Task objective =>
In the online discussion below, how would you condense the paragraph that begins "Mr. Clark had an unusual teaching style" into a short bulleted list that keeps its main facts?

Passage given =>
···
I’d also like to note that the above scenario would work especially well if you had never actually spent time with pigs. For example, it’s a lot easier to convince someone that gay people are evil if they don’t personally know any gay people.
I also think that often people know that, for example, elections are fraudulent, but they are too scared to say anything and thus act like they aren’t.
Back in the 70s, I had one if those subversive high school English teachers - longish hair, no tie, wore bell bottoms, arranged the desks in his classroom in a circle, etc. His name was Mr. Clark.
Mr. Clark had an unusual teaching style that I really responded to. Much more Socratic, making us defend our ideas, but be willing to change our minds if someone had a better one. I liked his teaching so much, i took his classes 3 years in a row, including 2 Shakespeare classes.
It wasn’t until years after college, that i realized he wasnt really teaching us Shakespeare, he was teaching us to think, using Shakespeare as a vehicle. We were practicing Critical Thinking Skills every day for three years, without even realizing it.
It became so ingrained in me to question assertions and allegations without sources, and view everything objectively before drawing a conclusion, that I found it very easy to resist propaganda. When Rush Limbaugh came on the radio in the late 80s, I was shocked that anyone was buying into his obvious bullshit, but my well-honed Critical Thinking Skills saw through his “logic” instantly.
At some point, I tried to look up Mr Clark, so I could thank him for being the most influential teacher in my life, but he had passed away about 5 years before. He literally taught me how to think.
often people know that, for example, elections are fraudulent, but they are too scared to say anything
People might vaguely understand that elections don’t produce good outcomes or have systemic bias. That’s then condensed to „elections are rigged“, regardless of the facts and details.
Most people know little about most things. It’s difficult to even have good fundamentals about most things in our complex world. So people will defer to their personal experience and information seeped into their minds by osmosis/exposure.
Things like an economy or political system are extremely complex already and not fully understood even by experts.
There is deeply emotional resistance to the idea of topics being too complex for the average person to understand. The “experts” promote something that superficially contradicts our lived experience? They must be corrupt liars! Down with the experts!
The economy had, on balance, positive trends in 2024? We felt poorer, so economists should be lynched! /s
Feels scarily like America is moving towards something like China’s Great Leap Forward https://en.m.wikipedia.org/wiki/Great_Leap_Forward
The Great Leap Forward stemmed from multiple factors, including "the purge of intellectuals, the surge of less-educated radicals… Mao was dismissive of technical experts and basic economic principles…
Higher officials did not dare to report the economic disaster which was being caused by these policies… Mao did not retreat from his policies; instead, he blamed problems on bad implementation and “rightists” who opposed him…
…dozens of dams constructed in Zhumadian, Henan, during the Great Leap Forward collapsed in 1975 (under the influence of Typhoon Nina)… with estimates of its death toll ranging from tens of thousands to 240,000.
The failure of agricultural policies… suppressed the food supply… The shortage of supply clashed with an explosion in demand, leading to millions of deaths from severe famine.
We felt poorer, so economists should be lynched!
The contrast between people’s experiences in their everyday lives and what politicians or experts say is important.
If the economy is supposedly doing great but I can afford less and less and my life gets worse, that’s a contradiction.
···
Data shown =>
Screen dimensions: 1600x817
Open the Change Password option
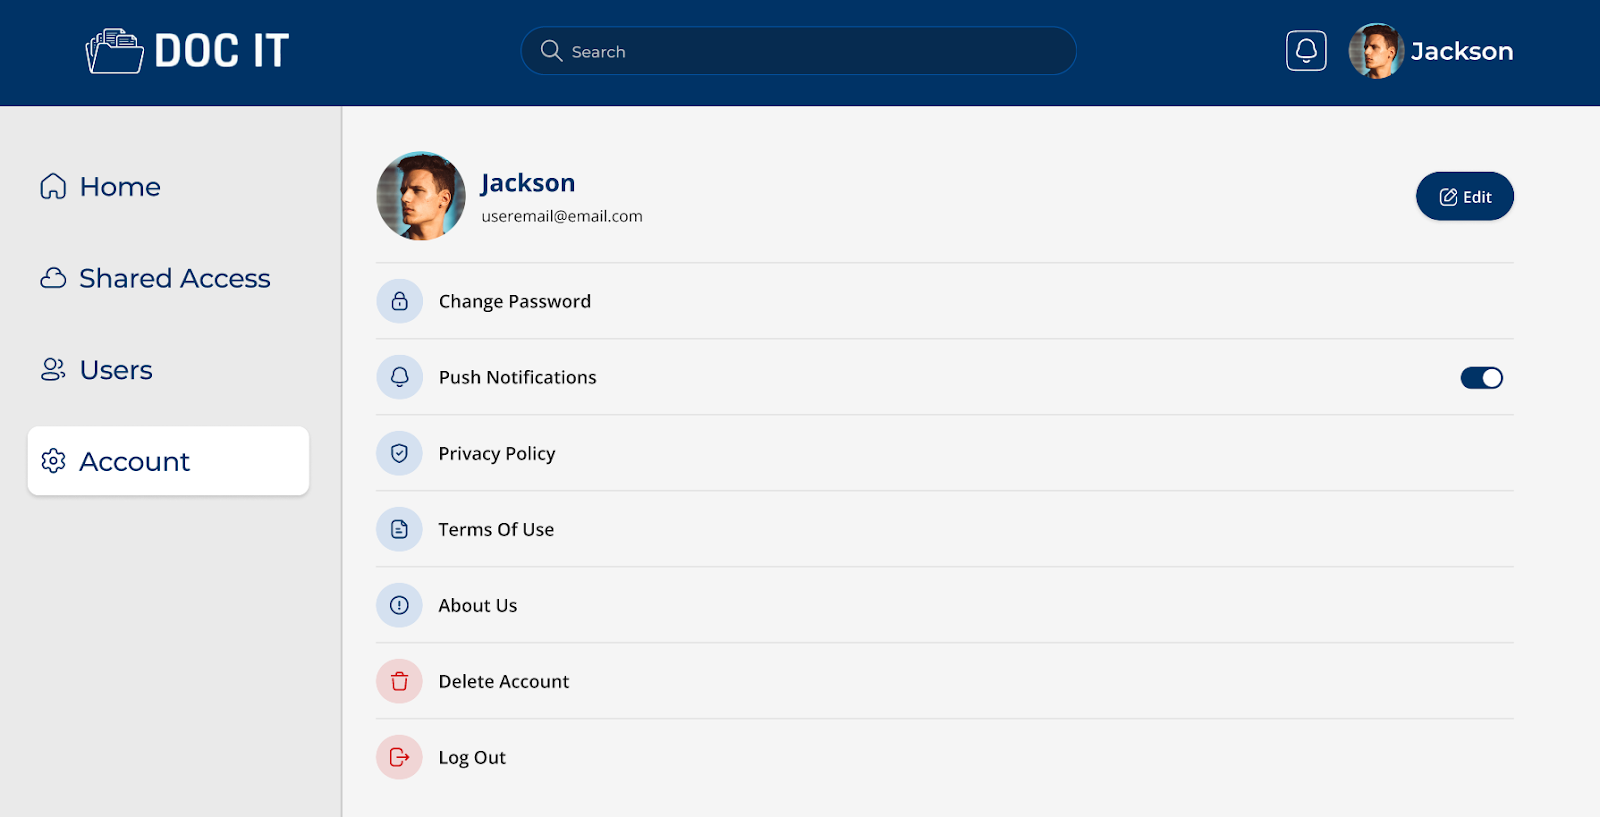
···
Reply to the exercise =>
- Mr. Clark's teaching style was unusual and much more Socratic.
- Students had to defend their ideas but also be willing to change their minds if someone had a better one.
- The writer liked his teaching so much that they took his classes three years in a row, including two Shakespeare classes.